When handling log reading requests, a valid SSOToken must be provided. The Logging Service verifies that the requester has the proper authority, and then it retrieves the requested records from the configured log location. The LogReader class provides the mechanism to read a log file and return the appropriate data to the caller. It provides the authorization check, reads the data, applies the query (if any), and returns the result as a string. The LogQuery is constructed using the getLogQuery() method.
Reading log records from a remote client program using the client SDK is not supported.

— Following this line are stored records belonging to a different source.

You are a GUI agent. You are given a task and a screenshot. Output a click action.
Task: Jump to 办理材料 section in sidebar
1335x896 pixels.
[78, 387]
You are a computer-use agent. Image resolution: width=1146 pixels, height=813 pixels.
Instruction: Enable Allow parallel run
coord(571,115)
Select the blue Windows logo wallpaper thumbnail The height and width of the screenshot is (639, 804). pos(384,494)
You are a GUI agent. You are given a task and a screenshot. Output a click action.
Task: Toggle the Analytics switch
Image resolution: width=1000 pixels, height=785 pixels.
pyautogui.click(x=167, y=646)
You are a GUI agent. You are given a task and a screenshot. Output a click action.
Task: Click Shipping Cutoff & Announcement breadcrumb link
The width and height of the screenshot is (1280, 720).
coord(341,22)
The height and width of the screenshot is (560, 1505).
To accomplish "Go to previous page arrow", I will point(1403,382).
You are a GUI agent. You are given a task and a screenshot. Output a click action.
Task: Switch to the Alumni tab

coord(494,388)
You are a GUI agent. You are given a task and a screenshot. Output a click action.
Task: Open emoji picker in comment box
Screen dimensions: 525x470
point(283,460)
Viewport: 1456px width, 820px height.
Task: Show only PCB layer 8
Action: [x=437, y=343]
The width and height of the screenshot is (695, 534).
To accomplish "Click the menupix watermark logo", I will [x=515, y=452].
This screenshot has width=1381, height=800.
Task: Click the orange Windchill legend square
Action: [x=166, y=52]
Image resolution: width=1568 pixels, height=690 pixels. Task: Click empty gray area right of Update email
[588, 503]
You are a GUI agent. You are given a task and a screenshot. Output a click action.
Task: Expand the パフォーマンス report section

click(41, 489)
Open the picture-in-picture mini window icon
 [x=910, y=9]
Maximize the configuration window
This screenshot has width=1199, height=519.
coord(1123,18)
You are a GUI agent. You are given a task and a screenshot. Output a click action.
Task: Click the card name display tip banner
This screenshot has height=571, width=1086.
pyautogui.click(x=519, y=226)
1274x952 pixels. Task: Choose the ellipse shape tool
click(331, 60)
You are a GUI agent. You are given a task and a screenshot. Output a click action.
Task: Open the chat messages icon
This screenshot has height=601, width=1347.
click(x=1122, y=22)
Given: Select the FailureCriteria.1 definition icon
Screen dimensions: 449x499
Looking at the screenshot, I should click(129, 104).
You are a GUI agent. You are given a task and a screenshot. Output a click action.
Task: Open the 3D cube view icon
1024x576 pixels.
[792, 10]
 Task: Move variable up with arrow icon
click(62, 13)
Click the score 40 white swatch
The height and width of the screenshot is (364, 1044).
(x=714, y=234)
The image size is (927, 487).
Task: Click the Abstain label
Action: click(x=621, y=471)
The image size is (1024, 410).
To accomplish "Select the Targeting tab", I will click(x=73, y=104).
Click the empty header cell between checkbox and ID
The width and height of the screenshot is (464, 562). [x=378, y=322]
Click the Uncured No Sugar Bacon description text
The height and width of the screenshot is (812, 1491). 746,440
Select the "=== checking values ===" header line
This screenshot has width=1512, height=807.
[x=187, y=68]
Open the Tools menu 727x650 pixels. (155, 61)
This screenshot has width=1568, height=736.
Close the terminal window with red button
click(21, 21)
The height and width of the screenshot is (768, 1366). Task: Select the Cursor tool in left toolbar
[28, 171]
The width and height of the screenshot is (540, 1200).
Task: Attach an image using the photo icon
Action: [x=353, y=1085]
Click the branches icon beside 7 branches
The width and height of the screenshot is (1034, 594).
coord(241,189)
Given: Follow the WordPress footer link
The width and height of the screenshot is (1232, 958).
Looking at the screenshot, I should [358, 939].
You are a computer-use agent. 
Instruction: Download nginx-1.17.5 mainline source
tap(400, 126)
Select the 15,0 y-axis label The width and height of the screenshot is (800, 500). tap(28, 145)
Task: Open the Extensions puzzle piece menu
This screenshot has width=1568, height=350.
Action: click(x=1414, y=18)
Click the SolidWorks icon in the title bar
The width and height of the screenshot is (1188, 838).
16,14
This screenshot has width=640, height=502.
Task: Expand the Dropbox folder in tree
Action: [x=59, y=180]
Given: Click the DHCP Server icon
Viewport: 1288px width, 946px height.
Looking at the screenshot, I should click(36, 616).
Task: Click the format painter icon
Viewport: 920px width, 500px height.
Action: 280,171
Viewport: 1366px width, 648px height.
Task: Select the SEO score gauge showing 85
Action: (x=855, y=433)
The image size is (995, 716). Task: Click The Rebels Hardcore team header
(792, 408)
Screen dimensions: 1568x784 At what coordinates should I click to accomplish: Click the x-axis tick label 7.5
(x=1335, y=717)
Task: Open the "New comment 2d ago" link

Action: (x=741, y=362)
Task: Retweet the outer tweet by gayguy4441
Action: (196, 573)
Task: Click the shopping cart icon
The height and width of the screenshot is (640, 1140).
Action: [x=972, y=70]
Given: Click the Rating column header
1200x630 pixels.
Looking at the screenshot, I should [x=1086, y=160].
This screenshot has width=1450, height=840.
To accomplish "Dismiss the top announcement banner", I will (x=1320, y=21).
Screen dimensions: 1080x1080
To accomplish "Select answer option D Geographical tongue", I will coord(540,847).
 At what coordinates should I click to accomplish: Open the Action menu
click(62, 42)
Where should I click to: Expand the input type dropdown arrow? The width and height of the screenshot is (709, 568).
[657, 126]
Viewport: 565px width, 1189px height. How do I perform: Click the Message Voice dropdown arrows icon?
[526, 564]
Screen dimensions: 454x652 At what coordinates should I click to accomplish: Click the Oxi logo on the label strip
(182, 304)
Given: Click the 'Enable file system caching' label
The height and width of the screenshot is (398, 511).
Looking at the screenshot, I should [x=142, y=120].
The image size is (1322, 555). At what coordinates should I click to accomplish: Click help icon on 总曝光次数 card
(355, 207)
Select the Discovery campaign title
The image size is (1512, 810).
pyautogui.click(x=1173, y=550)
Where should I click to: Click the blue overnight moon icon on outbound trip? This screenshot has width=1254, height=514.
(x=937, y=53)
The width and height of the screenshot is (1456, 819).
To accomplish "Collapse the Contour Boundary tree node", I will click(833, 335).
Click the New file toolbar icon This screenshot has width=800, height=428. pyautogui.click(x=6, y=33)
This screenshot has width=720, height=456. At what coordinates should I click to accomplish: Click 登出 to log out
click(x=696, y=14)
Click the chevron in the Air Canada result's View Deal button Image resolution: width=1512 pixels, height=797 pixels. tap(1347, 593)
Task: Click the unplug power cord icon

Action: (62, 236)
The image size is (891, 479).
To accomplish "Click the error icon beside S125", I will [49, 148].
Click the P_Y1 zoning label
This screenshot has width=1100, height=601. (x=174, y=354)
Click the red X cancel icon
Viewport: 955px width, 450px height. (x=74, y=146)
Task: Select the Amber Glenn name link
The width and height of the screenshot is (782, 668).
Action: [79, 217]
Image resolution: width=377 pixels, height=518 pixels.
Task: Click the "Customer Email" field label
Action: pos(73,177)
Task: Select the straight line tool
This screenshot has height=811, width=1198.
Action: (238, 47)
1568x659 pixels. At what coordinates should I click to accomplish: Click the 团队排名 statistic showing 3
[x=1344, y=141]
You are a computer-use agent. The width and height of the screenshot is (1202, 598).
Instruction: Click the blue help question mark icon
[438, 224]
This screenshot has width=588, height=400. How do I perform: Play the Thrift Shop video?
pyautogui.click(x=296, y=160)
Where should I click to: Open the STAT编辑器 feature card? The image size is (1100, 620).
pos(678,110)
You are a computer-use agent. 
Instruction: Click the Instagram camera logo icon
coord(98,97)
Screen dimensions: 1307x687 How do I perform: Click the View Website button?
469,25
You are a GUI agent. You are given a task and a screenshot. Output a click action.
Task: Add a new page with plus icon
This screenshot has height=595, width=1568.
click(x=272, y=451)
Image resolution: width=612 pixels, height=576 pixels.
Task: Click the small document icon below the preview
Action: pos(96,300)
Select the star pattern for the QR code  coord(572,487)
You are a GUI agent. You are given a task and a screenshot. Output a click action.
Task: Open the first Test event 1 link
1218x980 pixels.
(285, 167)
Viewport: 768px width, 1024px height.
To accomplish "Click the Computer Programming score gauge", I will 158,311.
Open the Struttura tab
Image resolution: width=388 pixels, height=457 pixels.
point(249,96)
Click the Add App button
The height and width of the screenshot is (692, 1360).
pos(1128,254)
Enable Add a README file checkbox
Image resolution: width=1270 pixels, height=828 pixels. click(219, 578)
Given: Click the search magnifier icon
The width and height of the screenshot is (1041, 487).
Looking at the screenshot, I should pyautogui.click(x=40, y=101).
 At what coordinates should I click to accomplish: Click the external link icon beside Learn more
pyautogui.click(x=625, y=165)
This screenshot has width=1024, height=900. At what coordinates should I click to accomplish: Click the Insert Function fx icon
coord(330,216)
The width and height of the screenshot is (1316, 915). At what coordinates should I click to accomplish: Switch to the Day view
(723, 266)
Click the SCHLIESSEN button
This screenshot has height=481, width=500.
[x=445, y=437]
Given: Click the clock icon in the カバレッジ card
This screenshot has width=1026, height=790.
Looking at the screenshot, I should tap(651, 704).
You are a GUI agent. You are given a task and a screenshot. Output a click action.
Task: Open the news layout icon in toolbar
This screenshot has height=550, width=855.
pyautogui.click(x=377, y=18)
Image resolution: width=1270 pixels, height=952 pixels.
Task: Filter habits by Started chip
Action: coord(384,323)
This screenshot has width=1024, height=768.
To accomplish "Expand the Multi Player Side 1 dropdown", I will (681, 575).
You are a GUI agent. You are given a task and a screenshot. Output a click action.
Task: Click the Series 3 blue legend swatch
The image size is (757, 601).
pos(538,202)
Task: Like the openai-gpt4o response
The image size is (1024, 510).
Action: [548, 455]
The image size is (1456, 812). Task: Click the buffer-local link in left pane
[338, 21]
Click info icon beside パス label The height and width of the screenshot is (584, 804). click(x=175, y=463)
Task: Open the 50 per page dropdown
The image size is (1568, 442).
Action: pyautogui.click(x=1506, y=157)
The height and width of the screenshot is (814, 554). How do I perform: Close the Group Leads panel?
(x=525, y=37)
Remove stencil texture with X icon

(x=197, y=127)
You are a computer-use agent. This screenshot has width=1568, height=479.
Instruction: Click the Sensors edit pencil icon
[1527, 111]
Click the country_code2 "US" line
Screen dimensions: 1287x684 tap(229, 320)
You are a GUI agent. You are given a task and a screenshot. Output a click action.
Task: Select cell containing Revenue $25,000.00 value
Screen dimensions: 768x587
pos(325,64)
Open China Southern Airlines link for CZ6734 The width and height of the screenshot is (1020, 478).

Unless all records from a log file are to be retrieved, at least one LogQuery must be constructed. The LogQuery objects qualify the search criteria.
A LogQuery can specify a list of QueryElements, each containing a value for a field (column) and a relationship. The QueryElement supports the following relationships:
Greater than
Less than
Equal to
Not equal to
Greater than or equal to
Less than or equal to
Contains
Starts with
Ends with
Log files and tables in particular can become very large. If you specify multiple logs in a single query, create queries that are very specific or limited in the number of records to return (or both specific and limited). If a large number of records are returned, the OpenSSO Enterprise resource limits (including those of the host system) can be exceeded.
The following sample code queries for all successful authentications in realm dc=example,dc=com, and returns the time, Data, MessageID, ContextID, LoginID, and Domain fields, sorted on the LoginID field:
ArrayList al = new ArrayList(); al.add (LogConstants.TIME); al.add (LogConstants.Data); al.add (LogConstants.MESSAGE_ID); al.add (LogConstants.CONTEXT_ID); al.add (LogConstants.LOGIN_ID); al.add (LogConstants.DOMAIN); LogQuery lq = new LogQuery(LogQuery.ALL_RECORDS, LogQuery.MATCH_ALL_CONDITIONS, LogConstants.LOGIN_ID); QueryElement qe1 = new QueryElement(LogConstants.MESSAGE_ID, "AUTHENTICATION-105", QueryElement.EQ); lq.addQuery(qe1); QueryElement qe2 = new QueryElement(LogConstants.DOMAIN, "dc=example,dc=com", QueryElement.EQ); lq.addQuery(qe2); |
In this code, assuming that dc=example,dc=com is the root realm, changing the qe2 relationship field to QueryElement.EW or QueryElement.CN changes the query to include all successful authentications in all realms. To read the example query from the amAuthentication.access log, assuming presence of an SSOToken, add the following:
String[][] result = new String[1][1]; result = read("amAuthentication.access", lq, ssoToken);
The first record in a log (row 0) contains the field and column names.